Navaratri, Tirukkalyanam in Aippasi, (15 October – 15 November) and Arudra Darisanam are some of the important festivals here. Arudra Darisanam attracts huge crowds here. The temple chariot is a massive one, second supposedly only to Tiruvarur. The Bhrammotsavam here lasts for an extended period of time during the Tamil month of Aani (15 June – 15 July). Also, a golden temple car (First Inaugural run of Nellaiappar Temple Golden Car is 2 November 2009) will run during important festivals like Thirukalyanam, Kaarthigai, Aaruthra Festival etc. During Thaipoosam festival in Thai, Lord Shiva and Parvathy are taken to the banks of Thamirabarani river in Tirunelveli junction called "Thaipoosa mandapam". Special rituals are undertaken there and the Lord return to the temple at night. Nellaiappar Temple car is the third largest car in Tamil Nadu.And it is the first car to be driven fully automatically.

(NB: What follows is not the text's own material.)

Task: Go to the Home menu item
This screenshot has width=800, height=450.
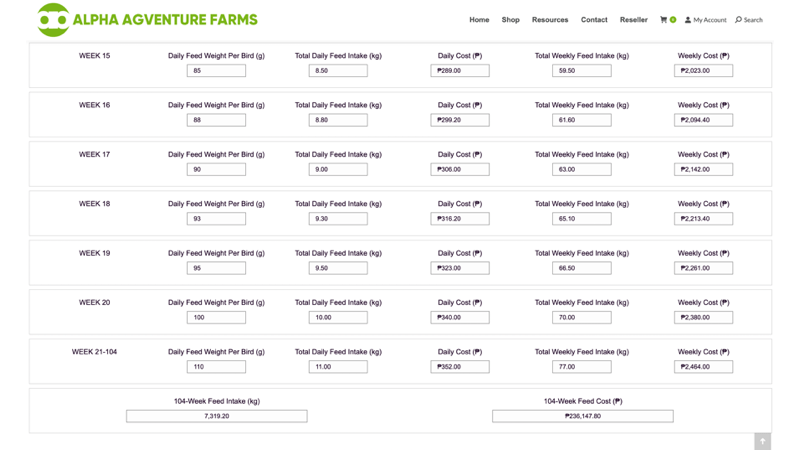Action: (479, 20)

The temple priests perform the puja (rituals) during festivals and on a daily basis. The temple rituals are performed Six times a day; Thiruvananthal at 5.15 a.m Ushatkalapooja at 6.00a.m Sirukalasanthi at 7.00a.m Kalasanthi at 8:00 a.m., Uchikalam at 12:00 a.m. and Sayarakshai at 6:00 p.m. Arthajamam at 8.30 p.m Palliarai at 9.15 p.m Bhairavar Poojai at 9.30 p.m Each ritual comprises four steps: abhisheka (sacred bath), alangaram (decoration), naivethanam (food offering) and deepa aradanai (waving of lamps) for Nelliappar and Kanthimathi Amman. There are weekly rituals like somavaram (Monday) and sukravaram (Friday), fortnightly rituals like pradosham, and monthly festivals like amavasai (new moon day), kiruthigai, pournami (full moon day) and sathurthi. The Thai Aaratu festival during the Tamil month of Thai (January – February) is the most important festivals of the temple.

==Literary mention==
Tirugnana Sambandar and Appar, the 7th-century Tamil Saivite poet Nayanmars, venerated Nelliappar in ten verses in Tevaram, compiled as the First Tirumurai. Sundarar, an 8th-century nayanmar, also venerated Idaiyatreeswarar in ten verses in Tevaram, compiled as the Fifth Tirumurai. As the temple is revered in Tevaram, it is classified as Paadal Petra Sthalam, one of the 276 temples that find mention in the Saiva canon.
Muthuswami Dikshitar composed one song (Sri Kantimatim) on this temple goddess Kanthimathi Amman.This song is considered to be a rare song set in the rare raga Hemavathi.